### Try it
Find and copy every line in the records that includes the string "with".

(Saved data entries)
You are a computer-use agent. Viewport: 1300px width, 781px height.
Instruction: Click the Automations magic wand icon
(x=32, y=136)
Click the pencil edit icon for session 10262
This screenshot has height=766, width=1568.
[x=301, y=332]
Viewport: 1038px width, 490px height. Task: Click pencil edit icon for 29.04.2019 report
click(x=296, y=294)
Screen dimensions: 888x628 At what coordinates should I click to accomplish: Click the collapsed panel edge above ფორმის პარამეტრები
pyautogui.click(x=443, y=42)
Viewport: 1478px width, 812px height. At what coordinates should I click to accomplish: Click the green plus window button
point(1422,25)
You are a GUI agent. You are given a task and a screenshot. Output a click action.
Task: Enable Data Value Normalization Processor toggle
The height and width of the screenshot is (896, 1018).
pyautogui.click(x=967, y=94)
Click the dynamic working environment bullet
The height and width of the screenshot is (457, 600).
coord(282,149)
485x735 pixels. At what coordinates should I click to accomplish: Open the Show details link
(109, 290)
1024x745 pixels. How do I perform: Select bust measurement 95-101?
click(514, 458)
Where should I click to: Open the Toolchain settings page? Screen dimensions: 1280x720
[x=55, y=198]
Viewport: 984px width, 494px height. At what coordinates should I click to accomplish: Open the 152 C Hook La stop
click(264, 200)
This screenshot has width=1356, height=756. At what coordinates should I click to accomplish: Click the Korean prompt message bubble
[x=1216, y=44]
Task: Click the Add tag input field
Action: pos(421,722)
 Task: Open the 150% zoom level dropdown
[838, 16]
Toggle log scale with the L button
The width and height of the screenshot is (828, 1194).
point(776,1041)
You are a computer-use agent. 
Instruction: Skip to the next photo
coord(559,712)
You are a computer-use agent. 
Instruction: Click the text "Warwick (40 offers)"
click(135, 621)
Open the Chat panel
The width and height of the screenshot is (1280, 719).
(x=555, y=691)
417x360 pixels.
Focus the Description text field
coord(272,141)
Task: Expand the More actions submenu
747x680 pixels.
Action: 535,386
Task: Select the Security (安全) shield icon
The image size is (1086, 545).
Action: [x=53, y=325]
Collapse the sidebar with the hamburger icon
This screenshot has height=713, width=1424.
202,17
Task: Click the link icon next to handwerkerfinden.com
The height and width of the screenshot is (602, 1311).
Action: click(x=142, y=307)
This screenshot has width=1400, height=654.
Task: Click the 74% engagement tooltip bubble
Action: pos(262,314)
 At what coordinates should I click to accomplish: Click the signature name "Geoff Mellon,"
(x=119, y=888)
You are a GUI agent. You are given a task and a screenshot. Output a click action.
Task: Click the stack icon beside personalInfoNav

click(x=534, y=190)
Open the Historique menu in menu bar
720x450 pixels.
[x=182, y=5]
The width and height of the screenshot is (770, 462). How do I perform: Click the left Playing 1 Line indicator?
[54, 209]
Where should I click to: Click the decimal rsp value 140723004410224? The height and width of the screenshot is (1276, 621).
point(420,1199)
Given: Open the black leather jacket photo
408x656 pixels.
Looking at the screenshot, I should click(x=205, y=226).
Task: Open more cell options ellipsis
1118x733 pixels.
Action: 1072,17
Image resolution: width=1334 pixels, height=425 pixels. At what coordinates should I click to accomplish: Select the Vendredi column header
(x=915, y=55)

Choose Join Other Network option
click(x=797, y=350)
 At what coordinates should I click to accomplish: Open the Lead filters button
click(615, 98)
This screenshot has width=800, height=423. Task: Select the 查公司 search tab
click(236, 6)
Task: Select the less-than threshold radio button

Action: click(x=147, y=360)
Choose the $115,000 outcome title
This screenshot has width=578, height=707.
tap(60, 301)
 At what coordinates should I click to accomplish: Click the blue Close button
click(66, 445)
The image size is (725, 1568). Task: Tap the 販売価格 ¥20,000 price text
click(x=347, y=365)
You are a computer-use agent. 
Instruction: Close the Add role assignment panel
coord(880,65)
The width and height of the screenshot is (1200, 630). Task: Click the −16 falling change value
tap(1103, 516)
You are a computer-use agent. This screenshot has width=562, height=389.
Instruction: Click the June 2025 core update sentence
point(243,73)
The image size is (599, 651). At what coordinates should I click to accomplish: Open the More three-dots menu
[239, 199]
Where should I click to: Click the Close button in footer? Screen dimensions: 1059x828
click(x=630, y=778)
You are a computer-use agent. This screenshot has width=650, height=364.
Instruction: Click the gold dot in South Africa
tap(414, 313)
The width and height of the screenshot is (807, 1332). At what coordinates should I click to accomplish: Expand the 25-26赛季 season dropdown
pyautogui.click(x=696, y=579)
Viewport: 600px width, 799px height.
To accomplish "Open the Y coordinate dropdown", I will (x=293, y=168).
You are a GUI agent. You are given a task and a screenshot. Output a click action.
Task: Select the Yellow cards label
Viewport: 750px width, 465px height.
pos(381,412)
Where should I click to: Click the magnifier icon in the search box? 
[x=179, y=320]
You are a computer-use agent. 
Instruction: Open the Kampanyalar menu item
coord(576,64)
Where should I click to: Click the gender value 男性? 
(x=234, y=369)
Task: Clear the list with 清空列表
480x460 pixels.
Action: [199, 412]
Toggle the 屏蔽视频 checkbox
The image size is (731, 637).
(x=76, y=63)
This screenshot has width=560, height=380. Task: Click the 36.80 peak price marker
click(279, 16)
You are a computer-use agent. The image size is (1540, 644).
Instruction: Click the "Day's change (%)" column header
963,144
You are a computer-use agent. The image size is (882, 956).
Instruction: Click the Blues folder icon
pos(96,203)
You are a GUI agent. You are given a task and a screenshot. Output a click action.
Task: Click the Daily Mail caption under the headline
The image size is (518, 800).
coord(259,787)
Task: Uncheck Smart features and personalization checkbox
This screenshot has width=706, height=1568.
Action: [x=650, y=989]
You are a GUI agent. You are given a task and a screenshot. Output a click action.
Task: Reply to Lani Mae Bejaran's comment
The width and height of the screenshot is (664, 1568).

### Solution for this problem
Toggle log scale with the L button
Collapse the sidebar with the hamburger icon
Task: Clear the list with 清空列表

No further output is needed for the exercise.